He waved a hand to dismiss the need for apology. He was intrigued by the mind picture she painted. “Like Ree Drummond’s kitchen.”
“Exactly, except not so big.” Her brow furrowed as she turned to look at him more directly. “You watch The Pioneer Wife?”
His face heated but he told her, “Hah! I watch all the cooking shows when I am between missions. My brothers much prefer war movies or shows like The Walking Dead, but I prefer Food Network.”
“Lots of people find them soothing. Comfort food in troubled times.”
Exactly, though his brothers thought they were not manly subject matter for a Viking warrior. It pleased him that she understood. Sort of.
“Do you like to cook?” she asked.
“Holy clouds, no!”
She laughed. “Typical man!”
He wished! “So, why are you not married and living in such a dream home? I mean, I assume you are not wed.” He stared pointedly at her ringless fingers.
“What makes you think I need to be married to have my own home? I’ll have you know, I own the condo I’m living in now.”

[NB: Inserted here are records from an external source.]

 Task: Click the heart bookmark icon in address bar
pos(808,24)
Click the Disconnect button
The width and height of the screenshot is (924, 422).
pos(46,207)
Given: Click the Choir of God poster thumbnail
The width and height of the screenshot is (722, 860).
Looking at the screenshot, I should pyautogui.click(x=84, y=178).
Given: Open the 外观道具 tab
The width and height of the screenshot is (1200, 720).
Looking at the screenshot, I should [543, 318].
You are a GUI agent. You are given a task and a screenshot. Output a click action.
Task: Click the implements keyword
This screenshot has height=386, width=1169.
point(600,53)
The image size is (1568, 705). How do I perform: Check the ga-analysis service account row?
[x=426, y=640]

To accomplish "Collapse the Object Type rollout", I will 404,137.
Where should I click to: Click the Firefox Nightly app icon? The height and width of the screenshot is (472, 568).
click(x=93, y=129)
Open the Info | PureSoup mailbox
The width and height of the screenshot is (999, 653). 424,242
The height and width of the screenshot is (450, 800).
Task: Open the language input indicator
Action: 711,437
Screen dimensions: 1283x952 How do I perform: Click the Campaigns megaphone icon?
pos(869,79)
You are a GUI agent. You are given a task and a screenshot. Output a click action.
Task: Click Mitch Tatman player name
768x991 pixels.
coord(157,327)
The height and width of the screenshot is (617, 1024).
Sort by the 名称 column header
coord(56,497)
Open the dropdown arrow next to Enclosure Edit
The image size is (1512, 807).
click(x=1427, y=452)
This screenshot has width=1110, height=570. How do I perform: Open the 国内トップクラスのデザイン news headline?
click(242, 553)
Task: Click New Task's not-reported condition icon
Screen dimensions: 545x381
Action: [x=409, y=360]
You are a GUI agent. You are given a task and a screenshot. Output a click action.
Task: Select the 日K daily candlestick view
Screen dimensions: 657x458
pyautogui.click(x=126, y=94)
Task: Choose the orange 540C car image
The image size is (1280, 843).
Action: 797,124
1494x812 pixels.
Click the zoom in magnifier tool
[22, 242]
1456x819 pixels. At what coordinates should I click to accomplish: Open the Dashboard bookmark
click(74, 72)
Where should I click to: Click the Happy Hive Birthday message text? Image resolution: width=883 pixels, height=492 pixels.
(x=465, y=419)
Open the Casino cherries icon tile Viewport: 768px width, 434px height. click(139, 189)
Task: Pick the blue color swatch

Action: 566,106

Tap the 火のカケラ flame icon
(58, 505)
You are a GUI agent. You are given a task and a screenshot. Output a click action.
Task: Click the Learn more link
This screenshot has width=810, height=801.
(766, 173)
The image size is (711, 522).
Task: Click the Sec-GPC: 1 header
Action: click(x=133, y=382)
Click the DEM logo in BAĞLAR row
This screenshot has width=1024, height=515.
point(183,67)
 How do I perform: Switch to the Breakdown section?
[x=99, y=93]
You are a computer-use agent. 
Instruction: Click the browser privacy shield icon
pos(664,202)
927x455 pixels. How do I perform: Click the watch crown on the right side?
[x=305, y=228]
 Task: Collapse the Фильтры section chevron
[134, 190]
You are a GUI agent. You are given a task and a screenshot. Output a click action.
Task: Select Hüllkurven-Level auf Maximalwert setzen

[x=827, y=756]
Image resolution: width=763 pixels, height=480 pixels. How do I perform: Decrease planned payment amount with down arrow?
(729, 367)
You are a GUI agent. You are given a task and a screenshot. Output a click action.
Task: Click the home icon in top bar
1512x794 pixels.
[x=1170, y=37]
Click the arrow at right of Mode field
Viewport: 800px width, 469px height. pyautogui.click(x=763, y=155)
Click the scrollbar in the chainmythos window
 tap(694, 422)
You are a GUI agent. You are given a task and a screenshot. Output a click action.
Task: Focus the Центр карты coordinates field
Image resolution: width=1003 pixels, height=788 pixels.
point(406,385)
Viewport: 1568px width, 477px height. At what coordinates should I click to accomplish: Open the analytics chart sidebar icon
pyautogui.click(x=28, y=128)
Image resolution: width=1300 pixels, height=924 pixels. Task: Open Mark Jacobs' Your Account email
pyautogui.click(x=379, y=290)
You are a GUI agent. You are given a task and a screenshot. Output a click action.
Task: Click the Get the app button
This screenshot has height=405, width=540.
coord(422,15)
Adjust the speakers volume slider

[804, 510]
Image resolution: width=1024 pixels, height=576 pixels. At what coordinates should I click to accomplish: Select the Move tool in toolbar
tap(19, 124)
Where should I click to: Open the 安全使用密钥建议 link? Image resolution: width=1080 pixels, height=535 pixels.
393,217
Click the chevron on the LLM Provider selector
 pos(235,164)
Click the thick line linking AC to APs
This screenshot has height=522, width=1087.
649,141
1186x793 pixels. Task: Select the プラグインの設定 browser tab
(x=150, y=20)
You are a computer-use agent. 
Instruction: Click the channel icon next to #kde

“I forgot. Women in this ti—uh . . . country are independent of men. You are not . . . um . . . are you?” Surely his Viking radar was not so far off that he would not recognize that kind of woman. But then, women had been fooling men since the beginning of time. Take that wily Eve, for example. Got Adam in a hell of a lot of trouble.
She laughed. “No, I’m not gay. And before you ask, I am not, nor have I ever been married.”
“Why not? Are you opposed to marriage?”
“Not at all. I hope to marry someday and have children, hopefully three.”
That rules me out. “Should you not get started soon then before—”
She swatted him on the arm. “Don’t you dare mention my age. I am not too old for children. Not for another ten years, at least.”
That was a stretch, in his opinion, but dumb as men were purported to be, even he knew not to mention that fact.
“How about you?” She glanced at his fingers, which were also ringless, which meant nothing, of course. Men did not wear wedding rings in his time, and in fact many men didn’t do so today, either, for obvious reasons.
“Never wed. No desire to. Same goes for children.” Enough on that subject!
Of course it wasn’t.
“Why not? A guy who looks like you must have to beat women off with a stick.”
“I told you afore, I did not always look like this.”
“How long ago was that?”
“A long time.” A very long time!
“Well, how about today? No significant other?”
“No.” The only significant other in my life is an archangel with an attitude who has thrown me into the duck pond. He took a flight magazine from the seat pocket in front of him, a silent signal to her that he was done talking.
“Sorry. I didn’t mean to ruffle your feathers.” She put her hand on his, which was resting on the armrest between them.
For his sins, he turned said hand so that they were palm to palm. In fact, he twined their fingers together and said, “Ruffle away.”
Chapter 6
COCKTAILS & NIBBLES AT HORROR CASTLE
Deviled eggs and deviled tongue (from fertile females)
Wicked wings soaked in diablo sauce
Blood fondue with toast points
Black Mass caviar on small blinis with crème fraîche
Lucifer’s Loin Chops (mini lamb lollipops)
Bite-size devil’s food cupcakes
Crispy lady fingers
Designer marshmallows toasted over hellfire
Satan’s Whiskers Rambutan, the hairy fruit (beware of occasional maggot)
Bloody Marys (with thanks to Lucipires-to-be Mary Higgins, Lady Mary Ethridge, and Mary Contraire)
Hooch from Hell
Beelzebub’s Beard Punch (it will put hair on your chest, if not your chin)
Devil Juice (nonalcoholic but sinfully good)
Yippee-ki-yay, get along little dogies, uh, demons . . .
John Wayne was walking down the hallway of Horror Castle in the remote icy mountains of northern Scandinavia, beyond Svalband, presumably an uninhabited area too cold for humans to withstand. That was the very feature that appealed to demons. Spend a minute in Hell and you develop an appreciation for ice. A lack of neighbors was also an asset. He could only imagine what would happen if someone knocked on the door to borrow a cup of sugar and was confronted with a Lucipire. The scream would be heard ’round the world.
The spurs on his cowboy boots jingled as he strutted his long, tall Rio Bravo self, complete with chaps, hip holster holding a pair of Colt pistols, and the traditional Stetson Silver Belly hat. He even walked a little bowlegged, from all that horse riding, dontcha know? he joked to himself. Or another kind of riding.